*** Available data Section Begins ***

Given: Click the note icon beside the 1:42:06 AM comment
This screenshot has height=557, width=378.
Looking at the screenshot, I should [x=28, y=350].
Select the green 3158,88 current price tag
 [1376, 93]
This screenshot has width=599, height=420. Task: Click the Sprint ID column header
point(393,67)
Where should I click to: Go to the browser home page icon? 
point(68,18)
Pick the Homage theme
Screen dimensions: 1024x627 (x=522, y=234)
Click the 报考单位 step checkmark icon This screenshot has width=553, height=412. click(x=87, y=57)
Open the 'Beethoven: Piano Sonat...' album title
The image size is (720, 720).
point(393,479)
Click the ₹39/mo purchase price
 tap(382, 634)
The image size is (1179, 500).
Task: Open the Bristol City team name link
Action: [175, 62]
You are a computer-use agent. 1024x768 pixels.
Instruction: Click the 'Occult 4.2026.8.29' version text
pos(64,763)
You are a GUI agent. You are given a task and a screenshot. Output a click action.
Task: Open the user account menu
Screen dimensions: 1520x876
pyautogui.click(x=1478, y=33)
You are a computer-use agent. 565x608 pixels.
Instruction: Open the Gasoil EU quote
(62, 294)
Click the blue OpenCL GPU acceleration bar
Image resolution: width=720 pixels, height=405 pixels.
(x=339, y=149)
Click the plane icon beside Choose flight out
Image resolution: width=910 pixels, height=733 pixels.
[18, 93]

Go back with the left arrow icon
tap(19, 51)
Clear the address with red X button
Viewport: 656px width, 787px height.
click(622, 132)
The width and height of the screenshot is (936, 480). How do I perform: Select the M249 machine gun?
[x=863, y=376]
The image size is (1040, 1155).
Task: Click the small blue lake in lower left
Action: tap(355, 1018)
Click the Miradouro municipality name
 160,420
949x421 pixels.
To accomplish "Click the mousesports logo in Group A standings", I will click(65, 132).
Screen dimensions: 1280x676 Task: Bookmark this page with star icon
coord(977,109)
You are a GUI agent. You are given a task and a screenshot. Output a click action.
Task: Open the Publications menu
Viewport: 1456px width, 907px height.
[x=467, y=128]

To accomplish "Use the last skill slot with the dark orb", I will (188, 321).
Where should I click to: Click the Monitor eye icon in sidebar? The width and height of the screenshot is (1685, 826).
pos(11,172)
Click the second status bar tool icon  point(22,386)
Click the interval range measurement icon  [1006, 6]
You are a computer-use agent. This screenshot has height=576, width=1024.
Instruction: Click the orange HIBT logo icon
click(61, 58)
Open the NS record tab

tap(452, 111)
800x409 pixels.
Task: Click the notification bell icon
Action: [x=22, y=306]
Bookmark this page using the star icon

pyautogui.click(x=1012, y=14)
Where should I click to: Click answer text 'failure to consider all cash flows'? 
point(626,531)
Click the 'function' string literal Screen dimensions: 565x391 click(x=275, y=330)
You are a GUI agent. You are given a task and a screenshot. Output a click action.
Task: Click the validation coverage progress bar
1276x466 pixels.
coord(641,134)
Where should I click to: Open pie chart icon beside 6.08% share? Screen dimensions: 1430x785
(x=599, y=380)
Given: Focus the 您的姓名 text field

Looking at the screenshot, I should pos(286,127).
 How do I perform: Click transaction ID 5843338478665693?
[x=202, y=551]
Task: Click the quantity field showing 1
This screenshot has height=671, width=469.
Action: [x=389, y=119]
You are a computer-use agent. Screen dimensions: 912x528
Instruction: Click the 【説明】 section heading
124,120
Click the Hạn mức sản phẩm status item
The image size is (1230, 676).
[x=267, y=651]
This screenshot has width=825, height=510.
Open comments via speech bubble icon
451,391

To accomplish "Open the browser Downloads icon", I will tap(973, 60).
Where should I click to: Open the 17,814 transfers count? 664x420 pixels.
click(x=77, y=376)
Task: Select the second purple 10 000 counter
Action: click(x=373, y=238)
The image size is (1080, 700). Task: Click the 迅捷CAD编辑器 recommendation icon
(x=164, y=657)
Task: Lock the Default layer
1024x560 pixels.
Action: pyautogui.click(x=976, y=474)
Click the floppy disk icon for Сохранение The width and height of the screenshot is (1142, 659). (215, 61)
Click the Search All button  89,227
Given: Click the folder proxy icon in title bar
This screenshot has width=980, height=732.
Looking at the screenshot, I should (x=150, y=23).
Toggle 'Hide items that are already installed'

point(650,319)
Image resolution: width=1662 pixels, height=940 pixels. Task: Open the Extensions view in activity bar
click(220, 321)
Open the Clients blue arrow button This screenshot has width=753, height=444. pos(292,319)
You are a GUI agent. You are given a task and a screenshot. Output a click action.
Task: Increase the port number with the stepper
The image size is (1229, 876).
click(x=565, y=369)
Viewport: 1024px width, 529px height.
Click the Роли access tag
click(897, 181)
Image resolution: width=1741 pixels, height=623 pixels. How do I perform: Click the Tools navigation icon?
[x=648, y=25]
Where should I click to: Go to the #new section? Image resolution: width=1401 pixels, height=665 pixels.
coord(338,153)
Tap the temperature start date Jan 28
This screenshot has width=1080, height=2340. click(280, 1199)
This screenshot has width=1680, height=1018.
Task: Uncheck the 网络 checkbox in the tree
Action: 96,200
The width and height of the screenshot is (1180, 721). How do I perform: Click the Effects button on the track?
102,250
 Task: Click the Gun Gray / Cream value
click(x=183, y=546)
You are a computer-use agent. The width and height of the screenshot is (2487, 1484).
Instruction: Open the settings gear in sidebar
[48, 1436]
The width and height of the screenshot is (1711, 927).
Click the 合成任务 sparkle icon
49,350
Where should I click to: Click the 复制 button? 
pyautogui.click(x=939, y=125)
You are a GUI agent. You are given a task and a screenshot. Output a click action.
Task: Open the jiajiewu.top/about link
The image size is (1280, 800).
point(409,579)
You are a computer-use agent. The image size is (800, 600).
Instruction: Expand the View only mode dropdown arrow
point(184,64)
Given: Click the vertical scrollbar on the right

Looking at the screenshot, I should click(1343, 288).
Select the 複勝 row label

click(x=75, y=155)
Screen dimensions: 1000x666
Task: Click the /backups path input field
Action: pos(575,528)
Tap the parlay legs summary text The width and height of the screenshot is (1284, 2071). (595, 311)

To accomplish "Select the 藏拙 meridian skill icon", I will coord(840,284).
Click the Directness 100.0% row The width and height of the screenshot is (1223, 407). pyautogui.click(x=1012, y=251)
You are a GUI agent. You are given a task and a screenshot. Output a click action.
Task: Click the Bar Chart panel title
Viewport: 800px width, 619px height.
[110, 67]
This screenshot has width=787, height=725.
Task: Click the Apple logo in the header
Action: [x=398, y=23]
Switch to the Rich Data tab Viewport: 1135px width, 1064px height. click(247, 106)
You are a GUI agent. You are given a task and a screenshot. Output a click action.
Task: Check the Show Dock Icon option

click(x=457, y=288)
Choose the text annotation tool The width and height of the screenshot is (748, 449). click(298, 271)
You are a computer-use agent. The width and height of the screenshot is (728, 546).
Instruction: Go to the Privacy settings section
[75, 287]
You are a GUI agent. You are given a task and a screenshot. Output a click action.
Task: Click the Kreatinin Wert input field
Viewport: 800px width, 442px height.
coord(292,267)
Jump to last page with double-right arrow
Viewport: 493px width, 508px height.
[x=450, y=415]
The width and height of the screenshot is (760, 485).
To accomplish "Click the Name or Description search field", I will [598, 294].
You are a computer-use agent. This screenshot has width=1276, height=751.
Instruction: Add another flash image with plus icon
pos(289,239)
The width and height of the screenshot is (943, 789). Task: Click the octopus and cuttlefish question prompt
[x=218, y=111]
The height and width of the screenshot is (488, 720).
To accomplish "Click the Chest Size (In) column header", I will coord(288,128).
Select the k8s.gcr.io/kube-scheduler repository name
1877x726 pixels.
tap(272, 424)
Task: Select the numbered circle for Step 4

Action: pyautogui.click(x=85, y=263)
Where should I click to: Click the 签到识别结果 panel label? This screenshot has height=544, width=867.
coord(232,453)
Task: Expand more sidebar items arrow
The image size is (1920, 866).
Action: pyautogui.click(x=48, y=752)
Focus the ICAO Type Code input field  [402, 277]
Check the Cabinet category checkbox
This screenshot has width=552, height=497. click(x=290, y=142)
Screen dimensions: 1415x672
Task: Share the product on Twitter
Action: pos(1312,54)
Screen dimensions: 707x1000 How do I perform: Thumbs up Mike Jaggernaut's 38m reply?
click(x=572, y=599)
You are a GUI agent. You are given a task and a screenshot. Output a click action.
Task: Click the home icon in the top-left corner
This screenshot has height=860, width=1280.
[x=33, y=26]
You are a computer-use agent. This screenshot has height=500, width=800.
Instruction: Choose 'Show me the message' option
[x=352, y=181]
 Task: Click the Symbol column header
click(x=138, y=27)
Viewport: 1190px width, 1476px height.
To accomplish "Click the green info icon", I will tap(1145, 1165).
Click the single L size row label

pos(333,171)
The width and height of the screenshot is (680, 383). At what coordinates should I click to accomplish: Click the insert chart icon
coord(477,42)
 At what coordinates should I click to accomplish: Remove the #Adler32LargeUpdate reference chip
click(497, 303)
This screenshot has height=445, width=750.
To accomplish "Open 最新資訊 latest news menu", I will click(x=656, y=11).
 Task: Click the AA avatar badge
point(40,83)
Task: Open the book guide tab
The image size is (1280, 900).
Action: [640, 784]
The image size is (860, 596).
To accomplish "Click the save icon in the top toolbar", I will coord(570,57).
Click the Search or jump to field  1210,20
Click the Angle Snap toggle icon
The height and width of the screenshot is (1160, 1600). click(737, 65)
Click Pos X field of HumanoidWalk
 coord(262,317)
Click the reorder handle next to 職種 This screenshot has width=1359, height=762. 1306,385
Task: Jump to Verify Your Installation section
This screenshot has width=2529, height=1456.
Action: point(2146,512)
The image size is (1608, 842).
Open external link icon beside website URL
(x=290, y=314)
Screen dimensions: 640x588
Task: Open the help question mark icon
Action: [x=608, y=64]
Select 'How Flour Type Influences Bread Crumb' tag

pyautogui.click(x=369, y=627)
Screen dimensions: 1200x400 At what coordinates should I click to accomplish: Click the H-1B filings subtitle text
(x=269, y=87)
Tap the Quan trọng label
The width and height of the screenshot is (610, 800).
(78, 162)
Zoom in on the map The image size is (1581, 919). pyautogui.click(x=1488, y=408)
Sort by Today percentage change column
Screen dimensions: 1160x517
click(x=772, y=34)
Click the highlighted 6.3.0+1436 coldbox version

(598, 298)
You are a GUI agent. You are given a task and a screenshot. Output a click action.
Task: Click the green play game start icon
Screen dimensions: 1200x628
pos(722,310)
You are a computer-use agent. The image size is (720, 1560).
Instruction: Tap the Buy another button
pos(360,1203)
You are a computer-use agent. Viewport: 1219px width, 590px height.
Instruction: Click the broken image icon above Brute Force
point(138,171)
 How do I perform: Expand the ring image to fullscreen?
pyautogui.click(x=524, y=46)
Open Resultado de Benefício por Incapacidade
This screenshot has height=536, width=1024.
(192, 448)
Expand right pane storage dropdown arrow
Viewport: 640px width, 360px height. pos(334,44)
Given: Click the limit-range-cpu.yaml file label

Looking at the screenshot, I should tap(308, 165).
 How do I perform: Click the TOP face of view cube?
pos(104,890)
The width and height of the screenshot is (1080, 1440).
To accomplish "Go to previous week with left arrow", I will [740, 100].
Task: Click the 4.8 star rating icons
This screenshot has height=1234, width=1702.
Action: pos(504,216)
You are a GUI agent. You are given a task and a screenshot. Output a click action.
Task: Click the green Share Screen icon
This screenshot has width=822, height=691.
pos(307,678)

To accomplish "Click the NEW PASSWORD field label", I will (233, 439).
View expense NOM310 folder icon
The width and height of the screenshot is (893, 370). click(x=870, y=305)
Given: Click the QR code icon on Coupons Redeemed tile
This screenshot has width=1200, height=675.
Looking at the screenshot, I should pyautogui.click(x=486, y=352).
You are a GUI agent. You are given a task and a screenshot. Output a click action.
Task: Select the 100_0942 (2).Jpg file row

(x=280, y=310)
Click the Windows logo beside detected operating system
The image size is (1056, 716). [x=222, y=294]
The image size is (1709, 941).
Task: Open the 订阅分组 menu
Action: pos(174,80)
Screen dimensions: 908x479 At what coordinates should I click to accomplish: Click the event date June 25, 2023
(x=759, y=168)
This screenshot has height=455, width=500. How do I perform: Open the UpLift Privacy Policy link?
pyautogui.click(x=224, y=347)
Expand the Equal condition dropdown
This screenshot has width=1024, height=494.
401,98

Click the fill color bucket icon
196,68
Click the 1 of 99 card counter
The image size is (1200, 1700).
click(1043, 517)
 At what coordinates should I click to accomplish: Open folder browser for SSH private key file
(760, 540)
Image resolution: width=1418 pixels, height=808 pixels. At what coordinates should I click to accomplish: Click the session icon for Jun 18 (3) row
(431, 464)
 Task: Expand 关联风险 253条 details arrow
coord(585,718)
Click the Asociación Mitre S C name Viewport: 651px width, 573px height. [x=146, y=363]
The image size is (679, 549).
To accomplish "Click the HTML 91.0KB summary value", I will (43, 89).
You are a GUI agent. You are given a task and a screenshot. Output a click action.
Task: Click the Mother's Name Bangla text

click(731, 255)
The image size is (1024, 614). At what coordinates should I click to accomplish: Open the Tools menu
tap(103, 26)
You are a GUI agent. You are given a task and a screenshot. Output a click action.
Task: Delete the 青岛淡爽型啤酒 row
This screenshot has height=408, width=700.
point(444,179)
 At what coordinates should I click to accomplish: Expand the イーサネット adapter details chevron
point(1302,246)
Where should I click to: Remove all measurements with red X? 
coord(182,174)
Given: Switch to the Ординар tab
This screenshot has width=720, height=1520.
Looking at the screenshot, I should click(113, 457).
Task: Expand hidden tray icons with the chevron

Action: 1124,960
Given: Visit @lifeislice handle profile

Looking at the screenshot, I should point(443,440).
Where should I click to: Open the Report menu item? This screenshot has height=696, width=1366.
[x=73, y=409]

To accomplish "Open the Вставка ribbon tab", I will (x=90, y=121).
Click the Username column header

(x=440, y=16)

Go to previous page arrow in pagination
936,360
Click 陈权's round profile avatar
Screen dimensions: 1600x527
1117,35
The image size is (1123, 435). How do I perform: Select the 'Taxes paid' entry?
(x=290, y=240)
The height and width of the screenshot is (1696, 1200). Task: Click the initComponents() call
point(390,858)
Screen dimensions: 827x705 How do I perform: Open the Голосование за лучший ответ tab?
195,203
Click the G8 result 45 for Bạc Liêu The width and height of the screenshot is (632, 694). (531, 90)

*** Available data Section Ends ***

▸ **Exercise**
Copy out exactly the lines running from the line with "The height and width of the screenshot is (1696, 1200)." to the end of the records, inclusive.

▸ **Written solution**
The height and width of the screenshot is (1696, 1200). Task: Click the initComponents() call
point(390,858)
Screen dimensions: 827x705 How do I perform: Open the Голосование за лучший ответ tab?
195,203
Click the G8 result 45 for Bạc Liêu The width and height of the screenshot is (632, 694). (531, 90)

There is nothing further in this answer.